(Task prompt): Pick every line out of the entries below that has the string "agent", and copy it.

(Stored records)
<<<<
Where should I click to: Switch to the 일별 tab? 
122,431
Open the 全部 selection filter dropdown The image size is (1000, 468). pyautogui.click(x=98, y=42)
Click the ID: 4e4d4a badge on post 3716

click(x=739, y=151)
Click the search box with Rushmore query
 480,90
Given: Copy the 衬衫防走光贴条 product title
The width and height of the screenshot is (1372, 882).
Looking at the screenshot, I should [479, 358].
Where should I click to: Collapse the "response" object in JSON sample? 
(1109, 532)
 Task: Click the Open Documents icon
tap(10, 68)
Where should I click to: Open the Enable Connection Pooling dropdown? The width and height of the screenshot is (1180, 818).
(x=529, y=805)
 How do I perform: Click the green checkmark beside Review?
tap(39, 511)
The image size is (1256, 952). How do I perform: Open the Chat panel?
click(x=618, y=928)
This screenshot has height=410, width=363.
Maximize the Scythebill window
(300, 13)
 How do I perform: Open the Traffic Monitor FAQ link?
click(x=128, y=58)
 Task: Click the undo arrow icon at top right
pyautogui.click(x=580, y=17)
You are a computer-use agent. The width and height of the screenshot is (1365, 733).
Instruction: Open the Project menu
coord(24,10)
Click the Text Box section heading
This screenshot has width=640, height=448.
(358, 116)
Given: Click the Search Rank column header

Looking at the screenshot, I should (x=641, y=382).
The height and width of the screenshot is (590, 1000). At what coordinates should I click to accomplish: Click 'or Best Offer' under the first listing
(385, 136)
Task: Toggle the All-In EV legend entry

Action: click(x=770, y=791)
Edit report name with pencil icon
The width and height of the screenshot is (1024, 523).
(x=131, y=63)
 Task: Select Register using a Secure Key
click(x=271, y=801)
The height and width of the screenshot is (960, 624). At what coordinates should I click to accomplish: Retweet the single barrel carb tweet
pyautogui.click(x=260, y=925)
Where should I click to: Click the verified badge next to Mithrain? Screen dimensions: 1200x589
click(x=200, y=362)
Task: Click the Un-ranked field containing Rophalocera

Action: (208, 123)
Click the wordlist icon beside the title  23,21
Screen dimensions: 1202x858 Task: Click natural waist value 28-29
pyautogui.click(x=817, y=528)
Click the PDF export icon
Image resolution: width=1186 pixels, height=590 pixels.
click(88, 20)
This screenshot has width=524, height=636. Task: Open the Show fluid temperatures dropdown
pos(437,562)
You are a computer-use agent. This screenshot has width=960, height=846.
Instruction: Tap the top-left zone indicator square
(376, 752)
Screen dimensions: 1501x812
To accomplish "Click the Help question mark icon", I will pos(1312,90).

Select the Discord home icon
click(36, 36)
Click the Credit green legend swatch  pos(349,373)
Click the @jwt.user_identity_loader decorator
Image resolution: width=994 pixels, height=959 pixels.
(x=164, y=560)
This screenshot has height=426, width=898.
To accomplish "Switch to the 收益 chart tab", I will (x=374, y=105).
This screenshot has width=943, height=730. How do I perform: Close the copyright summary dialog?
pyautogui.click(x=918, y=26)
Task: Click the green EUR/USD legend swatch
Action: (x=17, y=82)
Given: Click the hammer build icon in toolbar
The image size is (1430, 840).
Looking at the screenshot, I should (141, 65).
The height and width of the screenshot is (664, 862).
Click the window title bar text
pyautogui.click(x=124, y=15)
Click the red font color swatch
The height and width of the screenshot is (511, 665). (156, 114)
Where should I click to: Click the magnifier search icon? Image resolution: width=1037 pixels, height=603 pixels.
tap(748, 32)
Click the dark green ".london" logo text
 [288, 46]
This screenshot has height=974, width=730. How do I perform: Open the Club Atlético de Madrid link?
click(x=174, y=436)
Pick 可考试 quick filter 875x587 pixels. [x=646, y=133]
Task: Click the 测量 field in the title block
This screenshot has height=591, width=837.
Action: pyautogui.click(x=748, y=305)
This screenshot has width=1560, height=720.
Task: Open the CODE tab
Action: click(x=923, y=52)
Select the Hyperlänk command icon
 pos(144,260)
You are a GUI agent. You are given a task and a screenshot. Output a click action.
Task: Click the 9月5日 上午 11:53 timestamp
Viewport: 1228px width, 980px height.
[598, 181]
>>>>
(Solution):
You are a computer-use agent. The width and height of the screenshot is (1365, 733).
You are a computer-use agent. This screenshot has width=960, height=846.
You are a GUI agent. You are given a task and a screenshot. Output a click action.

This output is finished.